カールチンは、ユーフテスの恋女がヤスダラ姫の妹セーリス姫であることに懸念を示した。ユーフテスは、セーリス姫は自分との恋を優先していると答えてカールチンを安心させた。
そこへマンモスがやってきて、セーラン王がにわかに病気となり、二三人の男女を側において、それ以外の者の面会を謝絶していると報告した。怪しんだカールチンは、ユーフテスに城内の偵察を命じた。
ユーフテスが行ってしまうと、マンモスはユーフテスへの懸念をカールチンに示した。カールチンは、念のために密かに二重調査を行うようマンモスに命じた。
ユーフテスはセーリス姫の居間に行き、大黒主の軍隊が来るのが一か月ほど遅れるという情報をもたらした。セーリス姫は黄金姫と清照姫にこれからの策を相談するべく、ユーフテスと共に二人を訪ねた。
セーリス姫は、ユーフテスが右守の重臣でありながら、自分と恋に落ちて協力者となっていると黄金・清照姫に紹介した。ユーフテスはあくまでカールチンの悪行を糺すためだと言い訳をした。

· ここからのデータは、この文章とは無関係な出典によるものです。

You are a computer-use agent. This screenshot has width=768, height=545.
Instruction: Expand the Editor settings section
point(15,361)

セーリス姫は、清照姫に変装してもらい、ヤスダラ姫のふりをして右守相手に一芝居を打ったらどうかと提案した。黄金姫、清照姫もそれは面白かろうと賛成した。
本文
04 18 〔1122〕
イルナ城の奥の間では、清照姫がヤスダラ姫への変装をしていた。黄金姫は、セーリス姫に三五教の教えの意味を説いて聞かせている。
その間に廊下に足音が聞こえてきた。黄金姫は王の間に姿を隠し、中から錠を下ろしてしまった。ヤスダラ姫に化けた清照姫とセーリス姫は、煙草盆を前に煙を吐いている。

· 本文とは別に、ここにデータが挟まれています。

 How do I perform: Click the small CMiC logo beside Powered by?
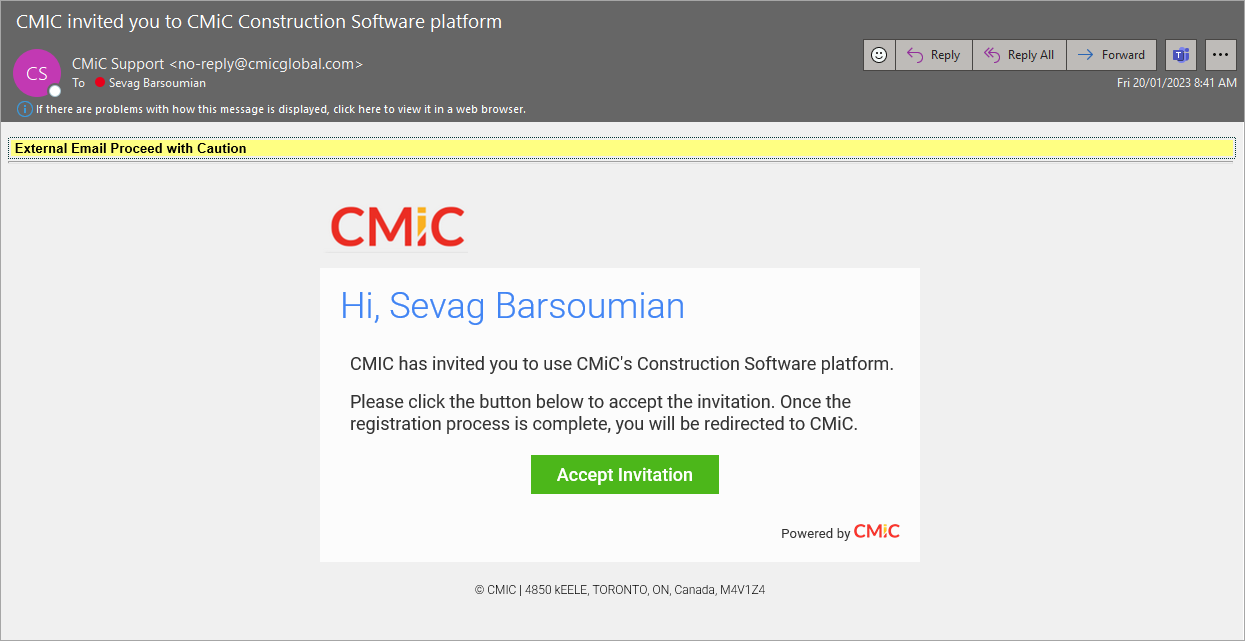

やってきたのは、ユーフテスに先導されたカールチンとマンモスだった。清照姫は、ヤスダラ姫の声を作ってカールチンに声をかけた。
清照姫は、カールチンの妻テーナ姫がテルマン国にやってきて夫のシャールに讒言したことの怨みをぶちまけ、カールチンを非難した。そしてセーラン王との許嫁の仲を無理矢理割いたことについても非難し、怒鳴りつけた。
カールチンは怒って右守の権限でヤスダラ姫を捕縛しようとする。一方ヤスダラ姫(清照姫)は王の代行としてカールチンを捕縛せよと命令する。ユーフテス、マンモスは途方に暮れてしまう。
ヤスダラ姫(清照姫)は傲然として右守を威喝する。右守は怒ってヤスダラ姫(清照姫)をにらみつけている。そこへサマリー姫がやってきた。ヤスダラ姫(清照姫)は、これまでの怨みを晴らすはこのときと叫び、サマリー姫に襲い掛かろうとする。
右守は呼子を出して吹き、十数人の捕り手を呼び寄せたが、ヤスダラ姫(清照姫)は武者ぶりつく捕り手を振り払い、身構えして叱りつける。その権幕に捕り手たちも呆然として遠巻きにするのみであった。
黄金姫は、セーラン王の間から王のつくり声をして、一同に控えるように命じた。ヤスダラ姫(清照姫)はサマリー姫を離縁して自分を正妻にするようにとセーラン王(黄金姫)に頼み込んだ。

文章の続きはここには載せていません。